Nas tocantes histórias paralelas de “Watchmen”, vale destacar as viagens no tempo do Dr. Manhattan, cuja narrativa é poética: “É março de 1959. Sou fotografado com Janey num parque de diversões/ É 1985. Estou em Marte com a fotografia nas mãos/ Em 15 segundos ela estará no chão marciano/ É agosto de 1959. A luz dos canhões de partículas me faz em pedaços/ 5 segundos para foto cair das minhas mãos/ É novembro de 1959. De alguma forma sou reestruturado /A foto no chão./ Tudo que vemos das estrelas são suas velhas fotografias”.

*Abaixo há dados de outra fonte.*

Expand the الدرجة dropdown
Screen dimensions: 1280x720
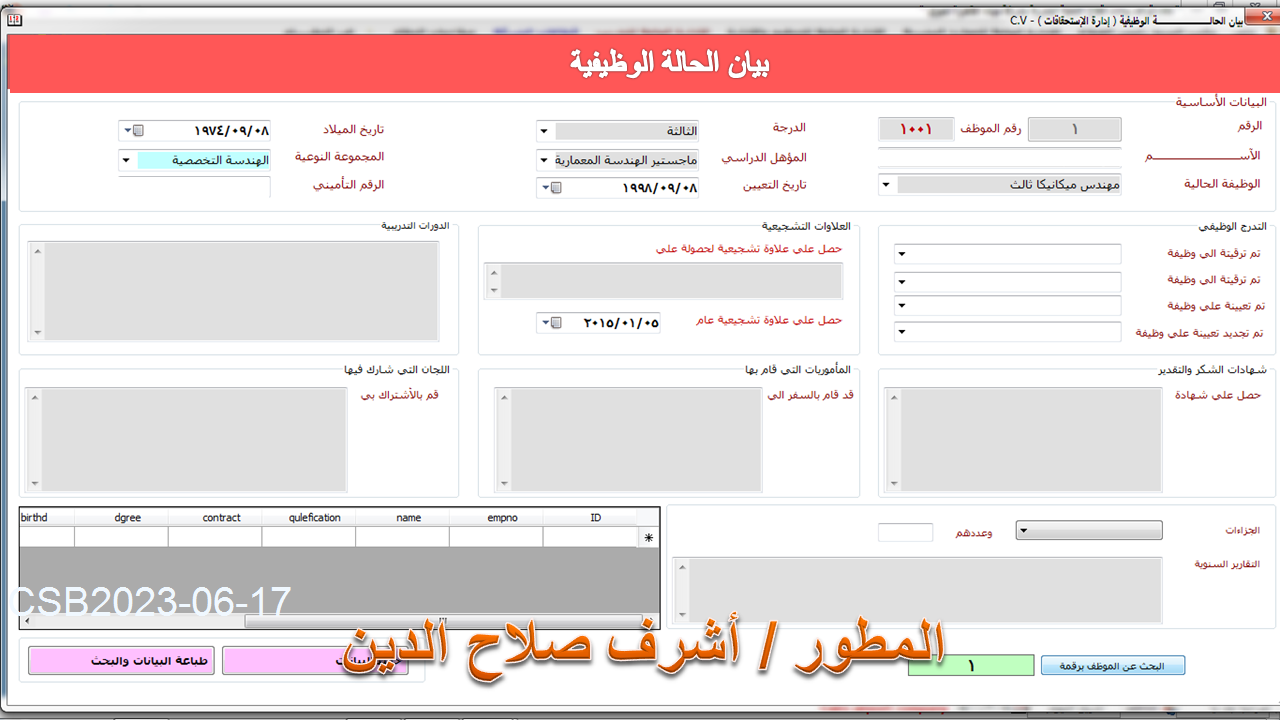tap(543, 131)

O filme começa com o assassinato do Comediante, um super-herói mercenário que também lutou e assassinou no Vietnã. Por causa disto, o sombrio Rorschach (outro vigilante) desconfia que alguém possa estar querendo se livrar de todos os ex-companheiros. No túmulo do Comediante recém assassinado, Rorschach (o nome vem daquelas cartas com manchas usadas por psicólogos para entender a mente do paciente) conta uma piada ao seu estilo: “Um homem vai ao médico e se diz deprimido. O doutor receita-lhe ir ver o grande palhaço Pagliacci que está na cidade, ao que o homem responde: Mas eu sou o Pagliacci!”.

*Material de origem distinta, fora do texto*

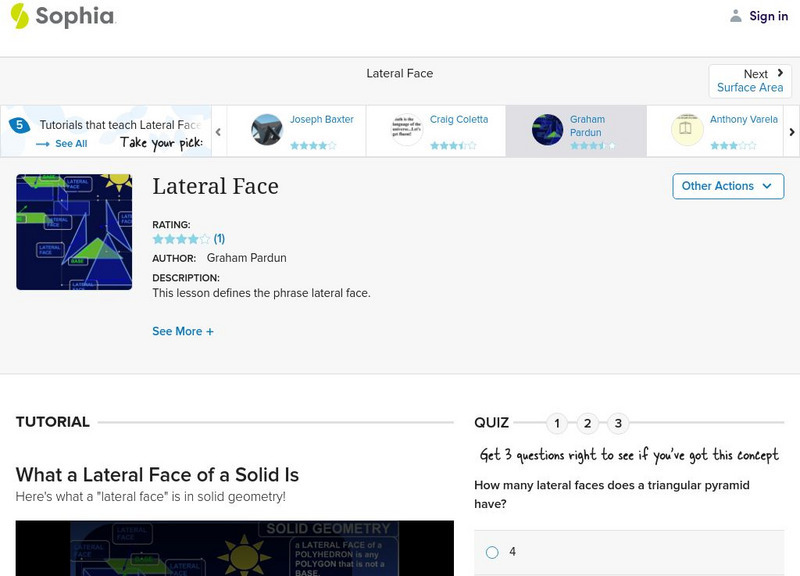
Task: Click the blue 5 tutorials badge
Action: 19,124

O ponto alto do filme é o discurso do Dr. Manhattan a Laurie, quando ela, chorando lhe convence da beleza da vida: “Milagres termodinâmicos...eventos improváveis...eu anseio por observar algo assim/ e no entanto em cada par humano, milhões de espermatozóides avançam rumo a um só óvulo/ Multiplique as possibilidades por incontáveis gerações. Junte à chance de seus ancestrais estarem vivos; de se encontrarem; de conceberem esse preciso filho, você: o pináculo do improvável/...mas o mundo é tão cheio de pessoas, tão repleto destes milagres que nos esquecemos deles...”.

Clichês?

É 16 de março. Aperto botões numa máquina / 17 de março. Alguém lê o que escrevi/ 11 de março. Me emociono no enterro do Comediante, mas que, infelizmente, é menos triste que a piada de Rorschach / 19 de março. Semana de calor. Difícil perceber o milagre da vida. / Tudo que vemos no espelho, é conseqüência de um big-bang e de um universo em expansão/ Pra que ansiar pelo improvável, se nós somos o resultado dele?